Don’t set yourself up to hear any of these excuses. Make sure you have adequate fraud prevention policies and measures in place. Check my previous columns on the topic and the chapter in my book, How Not to Hire a Guy Like Me: Lessons Learned From CEOs’ Mistakes. These excuses may be comical, but fraud is not.

Tips to Embezzle-Proof Your Business

I like it when people make my job easy. During one of my stints as interim CEO I suspected the CFO was enriching himself at the expense of the company. Once when he was out of the office, I sat down and looked at his computer. He was so organized that he had a spreadsheet right in a folder on his desktop that listed all the money he had stolen. It was so nice to not have to track it all down.

The truth is it generally works the other way around. Companies make it far too easy for thieves to do their job and to steal from the company.

I’m never too surprised to read about another case of embezzlement, but here was one with a twist. After an auditor with the National Credit Union Association noticed discrepancies in the financials of a small credit union in Hawaii in 2012, it led to an internal investigation. That led to a FBI investigation. Turned out, three employees were embezzling money. But it was hardly a conspiracy — none of the three knew the others were embezzling as well.

They managed to steal half a million dollars, each operating independently of the others. Heck, if they’d known they could have had a friendly competition — you know, first one to steal $250,000 buys lunch for the others.

The fact is I know of many instances where businesses have made it too easy for embezzlers.

Here are a few of the tips on how to protect your company from theft that you’ll find in my book “How Not to Hire a Guy Like Me: Lessons Learned from CEOs Mistakes.”

1. Give Your CFO or Corporate Controller a Break

I tell all my clients to give their CFO or corporate controller two consecutive weeks off every year. During that time, nose around a bit. Review deposits, talk to his assistant, check his mail. Banks have been doing this for years for good reason. If anything fraudulent is going on, this is a good time to detect it.

Once I was sitting at a CFO’s desk and took a peek at his mail. And there were his account statements from the bank in the Cayman Islands where he was depositing the money he was embezzling. Guess he was trying to save himself the cost of a PO Box.

Yes, most CFOs are trustworthy people. But I’ve dealt with enough who are not, and have cost their companies dearly, to know that it’s good policy to always verify your finances.

2. Tighten Up your Checks and Balances

Here are two things to remember: First, any place money or goods exist or move is a place that fraud or theft could occur. Second, no one is above suspicion.

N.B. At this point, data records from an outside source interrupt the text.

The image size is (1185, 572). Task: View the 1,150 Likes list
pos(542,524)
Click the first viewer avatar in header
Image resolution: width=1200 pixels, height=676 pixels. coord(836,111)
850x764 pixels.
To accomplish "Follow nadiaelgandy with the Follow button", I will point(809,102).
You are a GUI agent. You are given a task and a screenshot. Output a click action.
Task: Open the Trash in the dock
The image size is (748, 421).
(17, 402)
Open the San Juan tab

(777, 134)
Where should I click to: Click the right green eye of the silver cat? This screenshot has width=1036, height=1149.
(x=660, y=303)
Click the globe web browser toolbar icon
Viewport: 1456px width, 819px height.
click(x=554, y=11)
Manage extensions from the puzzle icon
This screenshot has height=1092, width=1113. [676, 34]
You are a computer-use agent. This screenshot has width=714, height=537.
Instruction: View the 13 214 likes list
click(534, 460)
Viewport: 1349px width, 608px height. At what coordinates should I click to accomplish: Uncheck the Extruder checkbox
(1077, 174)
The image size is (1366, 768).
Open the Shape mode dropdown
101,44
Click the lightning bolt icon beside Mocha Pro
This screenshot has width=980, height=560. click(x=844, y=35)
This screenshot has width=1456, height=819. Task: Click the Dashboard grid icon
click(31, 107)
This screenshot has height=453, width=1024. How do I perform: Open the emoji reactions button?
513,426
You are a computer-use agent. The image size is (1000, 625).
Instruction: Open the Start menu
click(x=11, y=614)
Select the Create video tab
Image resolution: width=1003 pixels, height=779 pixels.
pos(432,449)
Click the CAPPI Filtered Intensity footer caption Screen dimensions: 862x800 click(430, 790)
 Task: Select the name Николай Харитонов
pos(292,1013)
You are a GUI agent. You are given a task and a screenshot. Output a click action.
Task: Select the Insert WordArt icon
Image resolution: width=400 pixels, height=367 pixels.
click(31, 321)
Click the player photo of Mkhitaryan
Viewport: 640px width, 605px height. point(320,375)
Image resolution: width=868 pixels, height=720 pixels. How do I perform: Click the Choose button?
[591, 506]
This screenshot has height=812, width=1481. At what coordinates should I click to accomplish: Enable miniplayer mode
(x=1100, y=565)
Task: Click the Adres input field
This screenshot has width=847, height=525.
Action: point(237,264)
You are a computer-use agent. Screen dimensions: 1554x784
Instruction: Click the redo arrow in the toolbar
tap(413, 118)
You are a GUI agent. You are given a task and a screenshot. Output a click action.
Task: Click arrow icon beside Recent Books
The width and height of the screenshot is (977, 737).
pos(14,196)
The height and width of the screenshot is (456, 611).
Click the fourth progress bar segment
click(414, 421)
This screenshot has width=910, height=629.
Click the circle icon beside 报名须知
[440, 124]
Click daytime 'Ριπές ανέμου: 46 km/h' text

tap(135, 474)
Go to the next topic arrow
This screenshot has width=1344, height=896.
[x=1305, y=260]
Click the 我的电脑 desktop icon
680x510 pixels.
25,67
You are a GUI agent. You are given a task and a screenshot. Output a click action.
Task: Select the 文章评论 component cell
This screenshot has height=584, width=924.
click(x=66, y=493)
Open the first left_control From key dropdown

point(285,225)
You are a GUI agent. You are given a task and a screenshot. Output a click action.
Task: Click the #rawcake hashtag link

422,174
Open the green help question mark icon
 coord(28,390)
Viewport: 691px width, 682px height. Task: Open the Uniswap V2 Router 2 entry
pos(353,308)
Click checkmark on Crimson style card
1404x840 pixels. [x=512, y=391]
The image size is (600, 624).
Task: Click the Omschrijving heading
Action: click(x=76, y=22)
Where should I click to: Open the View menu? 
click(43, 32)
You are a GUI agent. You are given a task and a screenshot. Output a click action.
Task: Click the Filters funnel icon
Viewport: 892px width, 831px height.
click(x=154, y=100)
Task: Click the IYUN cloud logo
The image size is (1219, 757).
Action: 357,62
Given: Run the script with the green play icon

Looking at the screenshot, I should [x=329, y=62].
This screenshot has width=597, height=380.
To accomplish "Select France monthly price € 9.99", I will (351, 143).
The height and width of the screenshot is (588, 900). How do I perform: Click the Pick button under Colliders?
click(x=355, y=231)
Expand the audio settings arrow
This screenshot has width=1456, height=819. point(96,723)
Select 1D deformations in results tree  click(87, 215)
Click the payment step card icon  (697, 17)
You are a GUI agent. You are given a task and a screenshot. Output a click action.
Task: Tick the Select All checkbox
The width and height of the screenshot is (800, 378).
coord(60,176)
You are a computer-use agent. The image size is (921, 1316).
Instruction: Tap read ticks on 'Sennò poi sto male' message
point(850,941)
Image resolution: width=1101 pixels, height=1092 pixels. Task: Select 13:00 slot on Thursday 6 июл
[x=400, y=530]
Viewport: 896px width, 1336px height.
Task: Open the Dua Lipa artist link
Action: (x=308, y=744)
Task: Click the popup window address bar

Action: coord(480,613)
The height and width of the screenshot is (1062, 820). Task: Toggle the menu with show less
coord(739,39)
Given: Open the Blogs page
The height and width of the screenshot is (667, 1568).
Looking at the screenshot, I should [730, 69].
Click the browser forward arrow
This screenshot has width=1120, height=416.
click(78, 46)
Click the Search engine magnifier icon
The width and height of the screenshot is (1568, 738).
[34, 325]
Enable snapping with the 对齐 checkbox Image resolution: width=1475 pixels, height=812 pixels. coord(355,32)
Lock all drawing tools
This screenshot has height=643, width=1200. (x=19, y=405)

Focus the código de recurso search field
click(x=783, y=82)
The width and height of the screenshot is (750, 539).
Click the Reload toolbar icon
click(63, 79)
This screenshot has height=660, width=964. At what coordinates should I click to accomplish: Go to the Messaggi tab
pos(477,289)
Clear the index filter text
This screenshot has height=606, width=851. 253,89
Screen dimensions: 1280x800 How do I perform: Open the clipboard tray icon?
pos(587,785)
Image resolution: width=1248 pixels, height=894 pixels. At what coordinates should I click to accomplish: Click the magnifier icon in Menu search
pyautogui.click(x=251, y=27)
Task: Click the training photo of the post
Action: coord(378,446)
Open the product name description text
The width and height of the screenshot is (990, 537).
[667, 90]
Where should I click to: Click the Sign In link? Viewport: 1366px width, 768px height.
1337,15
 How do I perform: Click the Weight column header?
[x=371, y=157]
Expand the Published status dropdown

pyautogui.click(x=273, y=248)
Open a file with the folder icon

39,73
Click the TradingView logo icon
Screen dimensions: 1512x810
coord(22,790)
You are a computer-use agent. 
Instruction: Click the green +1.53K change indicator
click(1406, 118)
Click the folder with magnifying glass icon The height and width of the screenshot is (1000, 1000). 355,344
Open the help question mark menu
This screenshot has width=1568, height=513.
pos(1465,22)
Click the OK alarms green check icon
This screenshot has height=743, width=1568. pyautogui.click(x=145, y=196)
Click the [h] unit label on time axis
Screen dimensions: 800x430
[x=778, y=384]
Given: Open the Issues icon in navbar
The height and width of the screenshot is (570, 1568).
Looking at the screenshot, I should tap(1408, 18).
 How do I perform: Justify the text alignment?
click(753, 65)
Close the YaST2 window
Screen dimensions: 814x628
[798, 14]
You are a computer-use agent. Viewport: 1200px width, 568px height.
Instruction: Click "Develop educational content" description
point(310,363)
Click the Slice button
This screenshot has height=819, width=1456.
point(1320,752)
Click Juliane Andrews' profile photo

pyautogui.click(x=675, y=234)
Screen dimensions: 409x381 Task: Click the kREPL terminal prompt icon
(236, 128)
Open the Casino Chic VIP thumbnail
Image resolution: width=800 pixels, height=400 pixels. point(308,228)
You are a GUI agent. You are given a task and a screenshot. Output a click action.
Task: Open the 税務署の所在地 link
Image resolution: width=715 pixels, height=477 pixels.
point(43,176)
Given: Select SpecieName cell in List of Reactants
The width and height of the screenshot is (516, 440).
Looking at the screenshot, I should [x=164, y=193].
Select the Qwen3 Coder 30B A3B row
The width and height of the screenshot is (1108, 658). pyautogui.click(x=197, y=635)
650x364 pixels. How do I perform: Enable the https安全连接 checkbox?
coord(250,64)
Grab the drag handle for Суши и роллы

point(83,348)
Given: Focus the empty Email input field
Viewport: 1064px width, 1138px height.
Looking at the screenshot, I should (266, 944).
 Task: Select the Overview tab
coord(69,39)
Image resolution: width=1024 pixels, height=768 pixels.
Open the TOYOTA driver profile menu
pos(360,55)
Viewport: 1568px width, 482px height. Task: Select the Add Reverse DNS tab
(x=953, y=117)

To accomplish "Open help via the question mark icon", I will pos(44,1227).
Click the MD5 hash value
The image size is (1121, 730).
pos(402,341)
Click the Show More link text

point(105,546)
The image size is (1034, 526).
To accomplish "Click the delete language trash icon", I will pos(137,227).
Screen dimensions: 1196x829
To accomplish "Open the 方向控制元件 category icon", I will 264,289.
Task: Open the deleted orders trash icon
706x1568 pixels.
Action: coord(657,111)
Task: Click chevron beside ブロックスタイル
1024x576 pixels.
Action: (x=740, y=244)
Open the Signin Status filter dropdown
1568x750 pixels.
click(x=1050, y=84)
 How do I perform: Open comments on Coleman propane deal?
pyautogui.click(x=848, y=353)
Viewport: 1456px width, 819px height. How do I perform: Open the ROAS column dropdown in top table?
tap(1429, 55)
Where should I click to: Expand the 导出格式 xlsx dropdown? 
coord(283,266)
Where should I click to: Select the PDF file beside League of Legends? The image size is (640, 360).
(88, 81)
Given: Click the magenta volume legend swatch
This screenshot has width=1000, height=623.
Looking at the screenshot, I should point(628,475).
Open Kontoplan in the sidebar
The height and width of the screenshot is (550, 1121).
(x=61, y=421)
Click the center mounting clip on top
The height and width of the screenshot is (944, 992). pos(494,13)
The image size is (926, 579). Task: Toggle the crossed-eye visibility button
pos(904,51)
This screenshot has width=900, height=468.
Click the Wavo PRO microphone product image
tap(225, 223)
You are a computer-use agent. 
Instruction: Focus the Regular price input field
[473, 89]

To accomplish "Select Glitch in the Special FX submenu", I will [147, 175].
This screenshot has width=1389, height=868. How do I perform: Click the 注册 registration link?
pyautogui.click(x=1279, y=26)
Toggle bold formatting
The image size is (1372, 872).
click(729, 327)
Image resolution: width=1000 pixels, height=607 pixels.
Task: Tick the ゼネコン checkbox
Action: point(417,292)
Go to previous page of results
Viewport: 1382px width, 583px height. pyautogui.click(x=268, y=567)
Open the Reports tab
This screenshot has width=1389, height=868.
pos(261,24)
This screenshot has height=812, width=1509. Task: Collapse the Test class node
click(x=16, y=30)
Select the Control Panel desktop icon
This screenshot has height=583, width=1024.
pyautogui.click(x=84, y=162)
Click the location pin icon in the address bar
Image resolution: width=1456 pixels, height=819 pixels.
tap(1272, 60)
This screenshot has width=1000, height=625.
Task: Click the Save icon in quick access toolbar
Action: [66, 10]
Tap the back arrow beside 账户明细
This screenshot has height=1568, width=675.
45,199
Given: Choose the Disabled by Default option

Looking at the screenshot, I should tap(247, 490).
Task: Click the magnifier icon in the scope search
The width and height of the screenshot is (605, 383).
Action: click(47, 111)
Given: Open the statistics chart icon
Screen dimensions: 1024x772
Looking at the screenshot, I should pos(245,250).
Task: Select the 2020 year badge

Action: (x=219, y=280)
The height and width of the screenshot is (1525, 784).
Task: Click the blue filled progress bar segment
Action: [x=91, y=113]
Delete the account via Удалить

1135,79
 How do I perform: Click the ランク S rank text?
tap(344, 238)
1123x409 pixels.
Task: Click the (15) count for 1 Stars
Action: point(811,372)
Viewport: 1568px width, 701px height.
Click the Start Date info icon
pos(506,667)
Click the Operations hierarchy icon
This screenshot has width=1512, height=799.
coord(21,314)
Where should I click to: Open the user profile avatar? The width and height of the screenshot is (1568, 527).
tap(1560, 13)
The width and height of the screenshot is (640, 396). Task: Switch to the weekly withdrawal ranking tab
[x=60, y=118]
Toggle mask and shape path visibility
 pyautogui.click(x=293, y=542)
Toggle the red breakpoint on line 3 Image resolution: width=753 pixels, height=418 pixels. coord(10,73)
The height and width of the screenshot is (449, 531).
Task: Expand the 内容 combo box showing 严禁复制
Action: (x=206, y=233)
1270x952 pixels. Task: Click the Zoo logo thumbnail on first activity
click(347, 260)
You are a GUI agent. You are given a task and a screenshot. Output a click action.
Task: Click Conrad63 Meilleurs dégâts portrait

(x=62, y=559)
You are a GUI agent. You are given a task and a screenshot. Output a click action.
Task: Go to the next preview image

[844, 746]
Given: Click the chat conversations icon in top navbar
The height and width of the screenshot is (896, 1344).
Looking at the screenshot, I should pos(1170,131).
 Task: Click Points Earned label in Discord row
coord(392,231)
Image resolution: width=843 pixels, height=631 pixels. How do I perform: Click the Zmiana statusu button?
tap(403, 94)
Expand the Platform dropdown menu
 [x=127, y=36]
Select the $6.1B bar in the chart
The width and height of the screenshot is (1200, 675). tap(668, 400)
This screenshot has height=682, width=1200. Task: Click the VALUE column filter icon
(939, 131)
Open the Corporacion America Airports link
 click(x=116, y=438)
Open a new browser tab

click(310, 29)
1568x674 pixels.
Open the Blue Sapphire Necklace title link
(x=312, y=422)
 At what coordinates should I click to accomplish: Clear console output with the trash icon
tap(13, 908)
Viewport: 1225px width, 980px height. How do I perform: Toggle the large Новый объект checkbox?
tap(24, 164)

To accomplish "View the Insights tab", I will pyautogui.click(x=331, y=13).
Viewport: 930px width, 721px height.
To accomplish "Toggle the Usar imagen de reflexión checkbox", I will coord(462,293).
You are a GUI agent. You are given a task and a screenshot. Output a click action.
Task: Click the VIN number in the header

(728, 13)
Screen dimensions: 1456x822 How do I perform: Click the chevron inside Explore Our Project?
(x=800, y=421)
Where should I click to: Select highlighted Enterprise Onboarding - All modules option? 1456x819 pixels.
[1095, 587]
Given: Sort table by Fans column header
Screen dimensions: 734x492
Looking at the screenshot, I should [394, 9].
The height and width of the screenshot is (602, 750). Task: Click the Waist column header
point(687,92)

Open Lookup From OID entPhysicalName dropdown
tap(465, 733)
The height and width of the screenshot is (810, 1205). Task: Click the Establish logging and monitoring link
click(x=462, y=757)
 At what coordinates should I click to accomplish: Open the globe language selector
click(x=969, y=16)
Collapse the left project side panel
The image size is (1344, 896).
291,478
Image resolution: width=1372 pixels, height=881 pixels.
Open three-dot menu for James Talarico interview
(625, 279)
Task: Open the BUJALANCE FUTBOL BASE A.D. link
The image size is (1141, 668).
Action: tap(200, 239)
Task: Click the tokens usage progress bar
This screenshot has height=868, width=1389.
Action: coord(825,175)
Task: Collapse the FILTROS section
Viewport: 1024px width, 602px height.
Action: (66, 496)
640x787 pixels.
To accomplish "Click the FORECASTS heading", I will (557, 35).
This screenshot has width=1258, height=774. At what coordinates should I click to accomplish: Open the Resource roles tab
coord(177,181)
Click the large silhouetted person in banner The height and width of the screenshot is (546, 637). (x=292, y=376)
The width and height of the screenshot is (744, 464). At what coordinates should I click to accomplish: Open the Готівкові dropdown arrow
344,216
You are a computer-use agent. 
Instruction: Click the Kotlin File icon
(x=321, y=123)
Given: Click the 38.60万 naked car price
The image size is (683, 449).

Make sure to review expense reports even at levels lower than are generally reviewed. Make sure every expense-related check has two signatures and that the second co-signor takes the job seriously. Make sure all your checks and balances are in place throughout your company and working as designed.

3. Always Poke Around Your Books

Do spot checks of your ledger or QuickBooks to see where your money is going. Ask questions about vendors. Get a list of them and call a few of them to make sure they really exist.

Remember the $1.48 million embezzlement from Woodruff Arts Center? That was done by an employee who set up a bogus vendor. Guess who was cashing those checks?

Whether it’s one employee or three, don’t let embezzlement happen in your company.